WAT GEVRAAGD WORDT.
A: Noem alle muziekinstrumenten die in de kopregel van de tekst over het stemmen van het orgel staan.
B: Ga verder met de tekst over het stemmen van het orgel, te beginnen na de laatste zin die er staat.

LEESTEKST.

────────

Inleiding , orgel , clavecimbel , luit
Tome IV: Supplément
[ Het eerste stuk staat op fol. 32v van het Journal temidden van de gewone aantekeningen (I, 69), in Beeckmans handschrift. Deze schijnt het ontvangen te hebben in de zomer van 1615. Later wordt ernaar verwezen (III, 51). Het tweede en het derde stuk werden door Beeckman genoteerd op fol. 308v-9r, tussen 9 en 27 febr. 1628 (III, 36).]
die eenen orgelmaker gegeven heeft aen Nicolaes van Heyst, om den orgel te accorderen. Van woorde te woorde uytgeschreven. Alss men accorderen sal, sal men die octaaf van 3 voet eerst dyvyderen, het beneste f met het ander F; dan alle die f. Daernaer nemt het beneste f met het c; die quint een weynich leegher. Neempt dan het c teghen het ander g oock een weynich leegher. Nu het benedense c teghen het ander c; dan alle die c. Daernae nu het ander g met het beneste g, die octaef voor al. Nu beneste g teghen beneste d, de quint een weynich hoogher. Nu alle die de, la, sol, re; nu het beneste d teghens het ander a la mi re, het a een weynich hoogher.°) Nu alle die octaef van A. Nu het beneste a teghens beneste e, het e een weynich hoogher. |
Nu b d' a la mi re d' octaef. Nu e ende het ander h, het h een weynich hoogher. Nu alle die h. Nu het beneste h teghen eerste F', die quint een weynich hoogher dan alle die F'. Nu F' teghen het andere c' ende dan alle de c'. Nu het beneste c' teghen het G', dan alle G'. Nu beneste b teghen het ander f die quint. Nu alle die b. Nu het ander b teghen het beneste d', het d' een weynich hoogher. Nu alle die d'.

────────

VERZAMELDE GEGEVENS.
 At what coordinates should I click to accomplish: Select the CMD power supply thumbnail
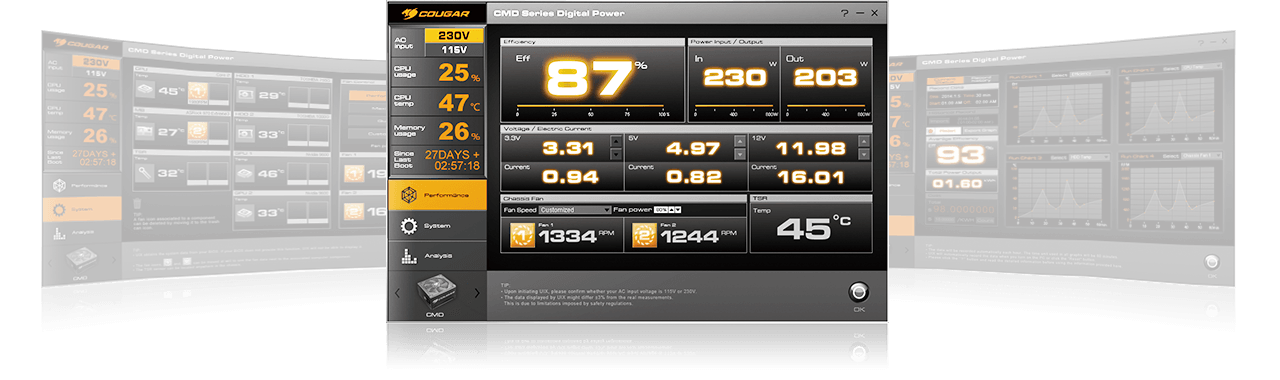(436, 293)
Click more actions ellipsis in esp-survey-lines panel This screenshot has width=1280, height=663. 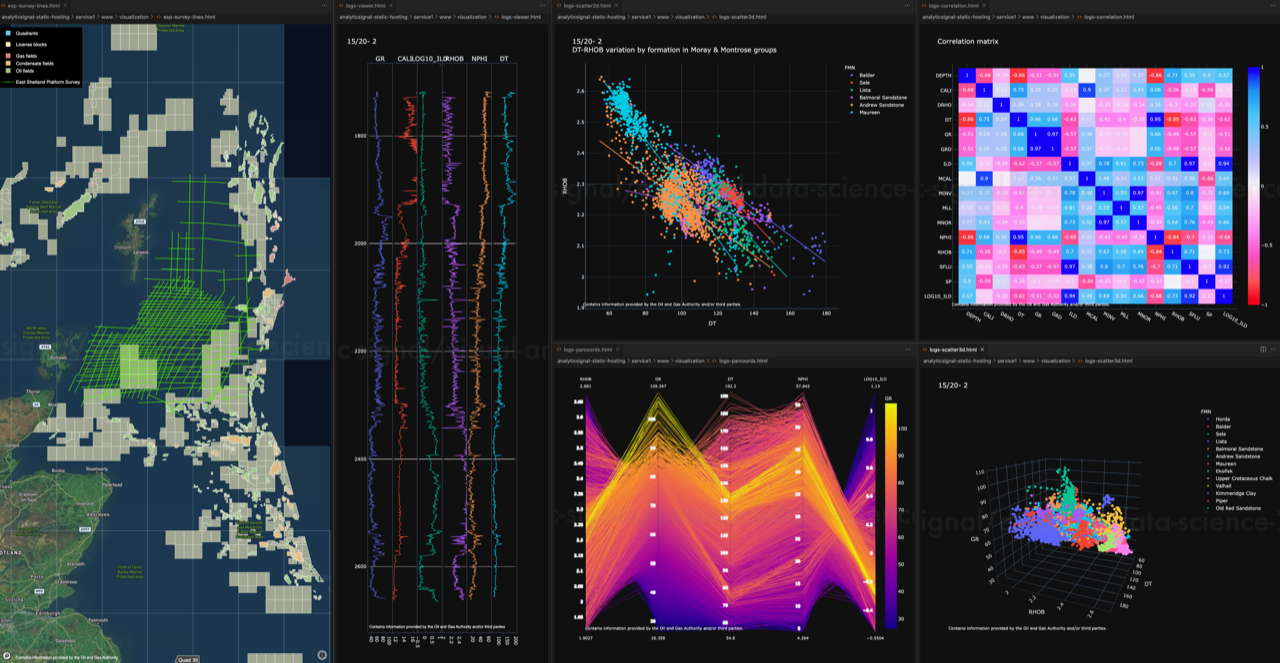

────────

ANTWOORDEN.
A: orgel, clavecimbel, luit

B:
*) Meer over Nic. van Heyst in T. 1, p. 72, 84. [ Meer over orgelpipen in T. 1, p. 305-306.] [ °) Zie Hexachords voor delasolre en alamire.] |
De clavercynmaker ende clockstelder hier te Dort*) heeft de volgende instructie, van den orgelist van Nimmeghen, nu overleden synde°), kommende, my getoont, dewelcke diergelycke is gelyck vooren ergens van den orgel staet [<], dese geappliceert werdende op de clavercyne, sodat het één reden heeft, dewelcke ick oock hiervooren ergens gesocht hebbe [<].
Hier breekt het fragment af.